By Rodney F. Tonkovic, J.D.
The U.S. Chamber of Commerce's Center for Capital Markets Competitiveness has written to the SEC to express its concerns over the agency's plans to review the proxy advisor rule adopted in July 2020. The letter contrasts the abrupt cessation of enforcement with the decade-long examination of the role of proxy advisory firms underlying the rulemaking process. Ideally, the Chamber says, the SEC should let the rule go into effect and then assess what needs improvement. Given that Commission staff have decided not to enforce the rule, the Chamber formally suggests that the SEC revisit key provisions of the rule proposal and consider further strengthening the proxy advisor rule in the future.
The new proxy rule. In July 2020, the Commission adopted regulations requiring greater transparency from proxy advisors about their conflicts of interest and greater access by registrants and clients to registrant comments on proxy voting advice. Earlier, in August 2019, the SEC approved an interpretation regarding proxy voting advisers, stating that proxy voting advice provided by proxy advisory firms generally constitutes a "solicitation" under the federal proxy rules and providing related guidance about the application of the proxy antifraud rule to proxy voting advice.
Enforcement pause. The rules became effective in November 2020, but there was a transitional period during which compliance with some portions of the regulation was not immediately required. Controversial since the proposal stage, the new regulations met with strong opposition, including, for example, a lawsuit filed against the SEC by proxy advisory firm ISS, seeking relief in response to its proxy guidance and calling it "unlawful." Finally, in June 2021, the Division of Corporation Finance announced that its staff was considering revisiting the amendments and that it would not recommend enforcement action. This decision was met with a mix of praise and skepticism.
The Chamber is wary. The Center's letter, written on behalf of the Chamber, contrasts the lengthy regulatory process leading up to the adoption of the proxy advisor rule with the "abrupt" decision to suspend its enforcement. While the rulemaking was the product of a decade-long examination of the role of proxy advisory firms, the decision to suspend enforcement, the letter says, is void of evidence or arguments for why non-enforcement is in the best interest of investors. Plus, the Chamber is concerned about the precedent set by the decision to effectively ignore a recent rule, stating that this action "raises serious concerns about the Commission’s deliberative process, and harms the SEC’s reputation as an independent regulator that is free from political agendas."

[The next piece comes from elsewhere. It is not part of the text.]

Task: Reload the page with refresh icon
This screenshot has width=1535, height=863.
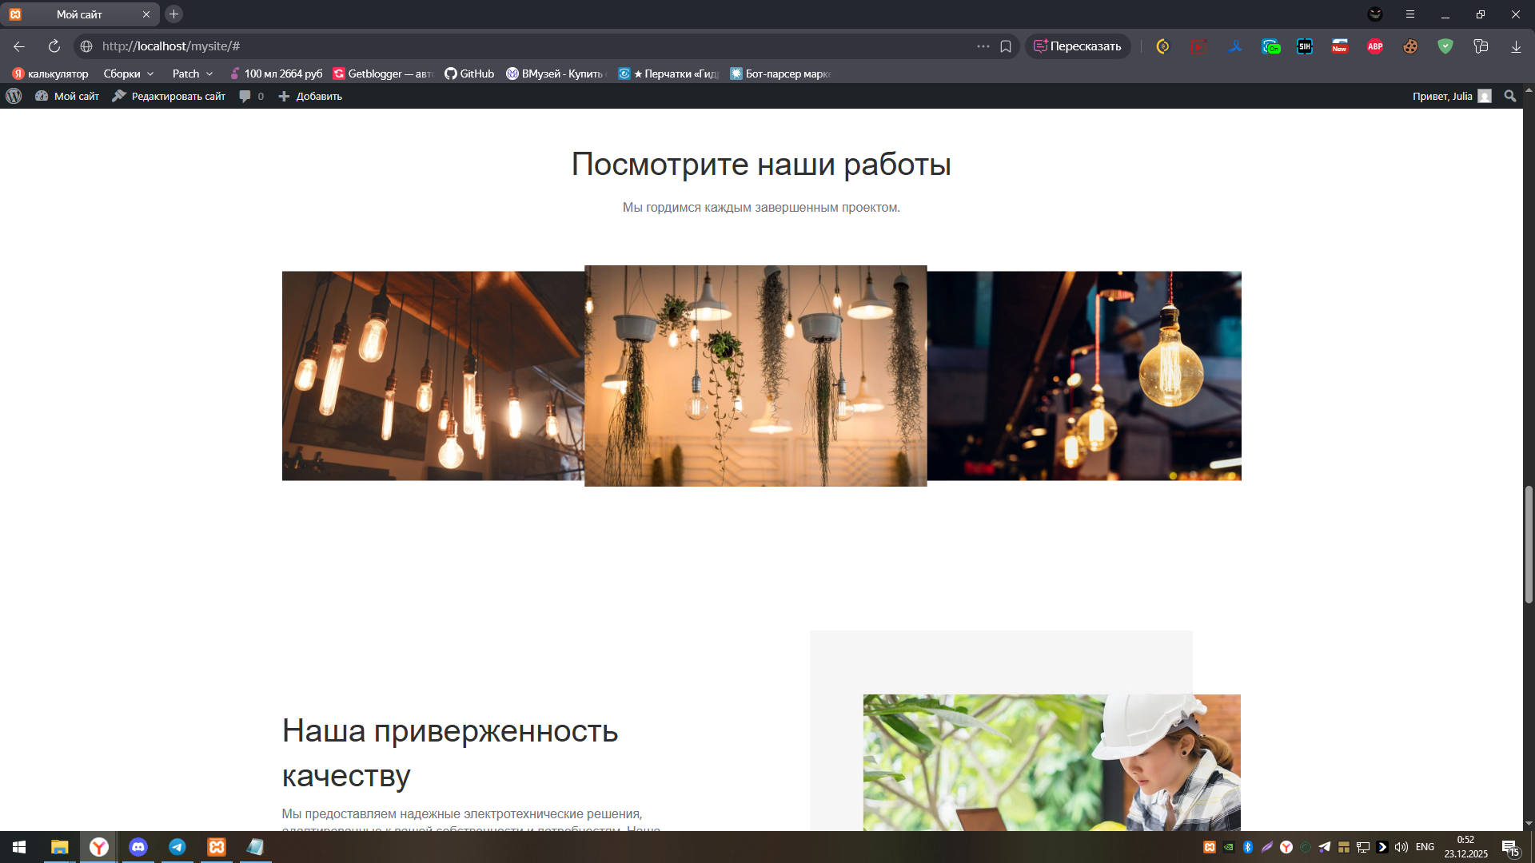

The letter first notes that the proxy advisor rule is grounded in years of evidence and data regarding flaws in the proxy advisory system that harm investors and competition, and that the SEC should prioritize effective oversight and enforcement of the rule. Under the leadership of both parties, the Commission has been grappling with addressing problems with proxy advisors for over a decade. In addition, the letter observes that there were significant changes between the proposal and the final rule that incorporated concerns raised by proxy advisors. In contrast, there was no underlying rationale or transparency behind the announcement that the rule would not be enforced. This approach, the Chamber says, substitutes the judgment of SEC staff for that of the commissioners and undermines the thorough rulemaking process.

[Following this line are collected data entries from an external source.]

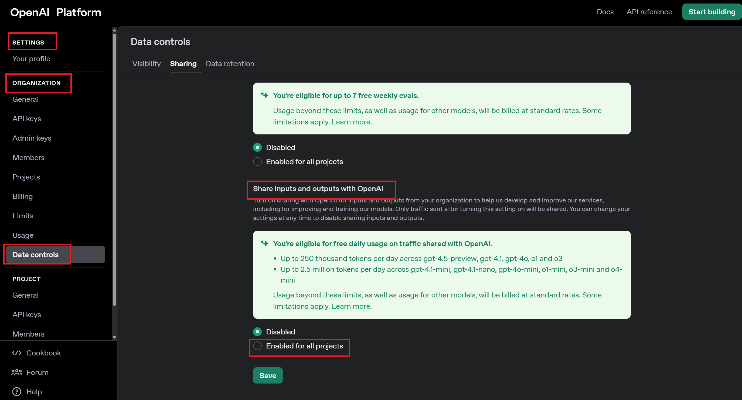Screen dimensions: 742x400
Task: Click the Help question mark icon
Action: click(x=17, y=392)
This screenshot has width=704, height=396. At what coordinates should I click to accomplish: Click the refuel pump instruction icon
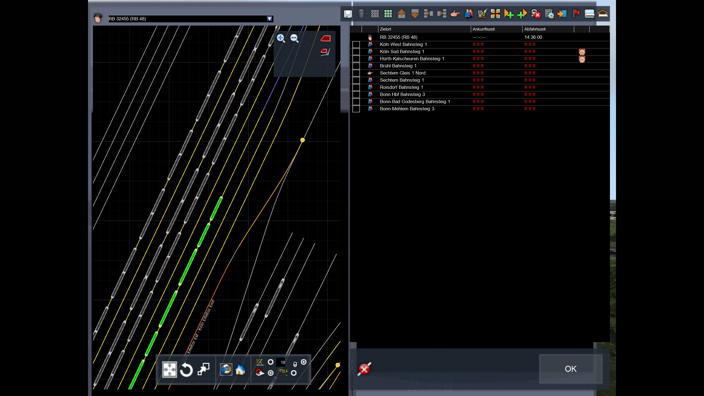pos(482,14)
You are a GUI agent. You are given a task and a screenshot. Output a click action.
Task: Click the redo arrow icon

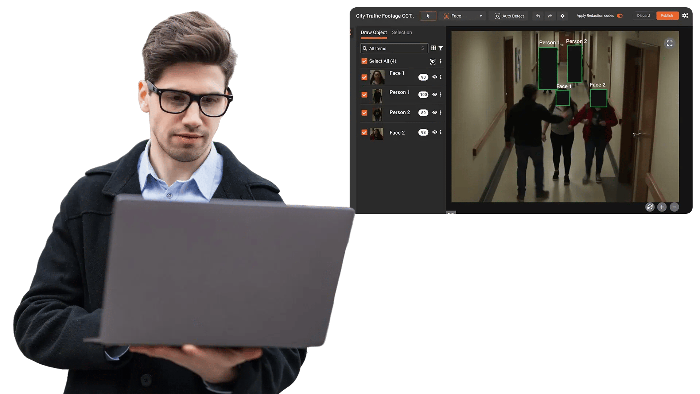tap(550, 16)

Next, the Chamber believes that the Commission should preserve its longstanding view that proxy advice constitutes a "solicitation" under the Federal proxy rules. It is unclear to the Chamber why it is necessary to review this matter when the Commission has defined proxy advice as a solicitation for years and without controversy. The Chamber urges the SEC to reject proxy advisors' efforts to change this longstanding position, characterizing their efforts as an open attempt to avoid oversight and accountability.
Finally, the Chamber recommends that as the SEC considers further regulatory action, it should revisit unfinalized provisions from the November 2019 proposed rule. The letters remarks that the "thoughtful" approach would be to let the rule go into full effect in order to gather data and experience associated with the application of the rule. That said, the Chamber formally suggests that the SEC revisit key provisions of the 2019 rule proposal and consider further strengthening the Proxy Advisor Rule in the coming years. For example, the proposal included provisions to address "robovoting" and would also have imposed explicit requirements to disclose conflicts of interest.
In sum, the Chamber says that the Commission must justify its sudden reversal of the "carefully considered evolution of proxy advisor regulation over the past decade." The letter states that the Chamber hopes this reversal is not an effort to appease "the proxy advisor oligopoly and a minority of activists that wish to preserve the status quo." The effectiveness of the proxy advisor reforms was dependent on the SEC enforcing its own rules, and this outcome can no longer be taken for granted, the letter observes.